Exercise brief:
Would you copy all lines in the data that contain the word "accomplish"?

[[ Provided data, beginning ]]

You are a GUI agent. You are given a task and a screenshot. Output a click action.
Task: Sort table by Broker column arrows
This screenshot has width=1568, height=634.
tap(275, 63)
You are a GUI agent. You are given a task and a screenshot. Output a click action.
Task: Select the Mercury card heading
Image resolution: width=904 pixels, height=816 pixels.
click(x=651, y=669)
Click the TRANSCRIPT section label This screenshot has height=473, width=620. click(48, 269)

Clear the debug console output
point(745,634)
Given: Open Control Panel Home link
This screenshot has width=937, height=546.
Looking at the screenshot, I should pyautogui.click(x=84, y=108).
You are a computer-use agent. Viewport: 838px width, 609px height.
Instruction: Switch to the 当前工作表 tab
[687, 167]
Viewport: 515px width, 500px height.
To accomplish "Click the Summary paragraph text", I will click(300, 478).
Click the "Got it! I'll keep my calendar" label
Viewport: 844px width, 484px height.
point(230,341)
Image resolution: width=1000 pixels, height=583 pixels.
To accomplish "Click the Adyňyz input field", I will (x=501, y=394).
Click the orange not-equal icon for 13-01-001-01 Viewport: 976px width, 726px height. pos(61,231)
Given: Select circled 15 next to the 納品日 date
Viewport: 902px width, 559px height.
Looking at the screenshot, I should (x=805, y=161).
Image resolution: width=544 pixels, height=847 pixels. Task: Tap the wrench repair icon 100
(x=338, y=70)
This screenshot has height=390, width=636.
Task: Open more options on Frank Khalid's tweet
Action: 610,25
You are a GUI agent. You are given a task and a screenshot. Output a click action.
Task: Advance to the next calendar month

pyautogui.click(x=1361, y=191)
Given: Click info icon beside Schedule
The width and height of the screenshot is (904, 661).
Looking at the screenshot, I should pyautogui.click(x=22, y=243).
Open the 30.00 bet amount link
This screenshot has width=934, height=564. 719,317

[[ Provided data, end ]]

Reply to the exercise:
To accomplish "Click the Summary paragraph text", I will click(300, 478).
To accomplish "Click the Adyňyz input field", I will (x=501, y=394).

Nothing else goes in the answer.